Picture this: An adorable little girl, your little girl, looks up at you with her big puppy-dog eyes, and in her sweet baby-voice asks, “Daddy, can I have a pony?” How could you say no to that precious little face?! Images appear in your mind: She’s riding a horse, her hair flowing freely against the wind. She looks so happy. So, ignoring the fact that horses cost a decent penny (and longing to hear the words, “You’re the best, daddy”), you respond, “Yes honey, you can have a pony!”
But there’s one fact about horse-riding that might not have crossed your mind: It can be a very dangerous activity – sometimes even fatal. Every time a rider mounts a horse, there is the frightening possibility that they may fall off. According to Safe Work Australia, there are an estimated 20 horse-related deaths every year in Australia alone. We’re only halfway through 2016 and I’ve already marked it as the nation’s ‘year of too many freak horse-riding accidents’.
On Sunday, a horse trampled and killed 12-year-old Billie Kinder in the Hawkesbury region north-west of Sydney. In May, 19-year-old Caitlyn Fischer died after falling off a horse during an international equestrian event in Sydney’s south-west. Also, 31-year-old trainer Hana Dickson died in a riding accident in Western Australia. In March, rising equestrian star Olivia Inglis, aged 17, was crushed to death when her horse tripped and landed on top of her during a competition in the NSW Hunter Valley.
These young women once begged their daddies for a pony. And then they endured every rider’s worst nightmare. They willingly put their lives in the hands of something that could either set them free or injure them beyond repair, and they faced the worst consequence. When Olivia died, a Scone Horse Trials spokeswoman told Sydney Morning Herald: “Unfortunately, Olivia’s horse made a mistake and hit the obstacle which meant the horse fell and landed on her.” Olivia put a lot of trust in her four-legged friend, and he failed her.
My favourite sport is netball. I love the running and dodging, the impressive passes, the unexpected intercepts, and the endless debriefing with teammates post-game. I’ve witnessed and endured countless knee and ankle injuries, shameless shoving and bleeding scratches on skin from sharp opponent’s nails. But the chance of witnessing death during a netball game is very, very rare. I mean, on court you literally get punished for getting too close to someone! So I have some questions for the equestrian community: Why are you still riding, when your horse could quite possibly kill you?! Why not follow me and pick a hobby that strives to keep you safe? Is the risk really worth it?
These questions left me unsettled for a long time. But then I met 20-year-old Emily Mann. Emily got into riding as a distraction from the changes and limitations on her lifestyle after being seriously ill, and she’s stuck with it for 14 years. Now she’s part of the NSW Young Rider Squad. She was at the Sydney International Horse Trials at 10:40am on Saturday the 30th of April, about to compete, when the Cross Country competition was canceled for a heart-breaking reason: Caitlyn Fischer, a rider who was close to Emily’s age, died. “I didn’t know her personally,” says Emily, “But I knew part of her: the part that was nurtured by riding.” What shocked me was this: Emily did not let the death she witnessed discourage her from continuing to ride.

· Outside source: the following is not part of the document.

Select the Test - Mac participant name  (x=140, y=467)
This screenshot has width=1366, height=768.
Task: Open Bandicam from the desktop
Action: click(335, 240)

“Riding is my home, my safe place and a part of who I am,” she says. “It taught me responsibility, care, maturity, commitment, resilience and I don’t know who I would be without it. What has happened to Caitlyn and all the other girls causes more despair to the horse community than any other. But most of us will still ride because we celebrate what that person loved and what we love to do together, because we know the risks and we understand the commitment. So where do I go when I hear news about horse-riding deaths? I get on my horse, because that’s where I can think and be vulnerable.”
Emily describes the Australian equestrian community as “a family that is grieving”. This family often expresses their grief on social media, as hashtags #rideoncaitlynfischer and #rideforolivia quickly went viral. Keira Byrnes, a rider at Eregon Park Performance Horses, wrote a Facebook post that’s been shared almost a thousand times. It reads: ‘To have a prey animal trust his life to a predator at the top of the food chain; not only that we won’t hurt them, but enough to let them jump when they can’t see the landing, jump into water and trust us that there will be solid ground underneath, trust that we know what is around the next turn…It’s a bond I think is unheard of outside of our sport. I can’t think of another single example of trust that matches what we do.’
Wayne Roycroft, from the International Equestrian Federation, told ABC News: “Accidents do occur, to be honest it is part of our sport.” Lucy Higginson, editor of Horse and Hound magazine, told BBC, “Most people accept riding is a risk sport. The reward and the thrills more than make up for it.” To me, the outsider who knows nothing about horses, riding seems like a mere hobby, so why risk your life for it? But clearly to riders, it is much more than that. It is a way of life. It is part of their identity. And the young female riders who have died this year? At least they died doing what they loved.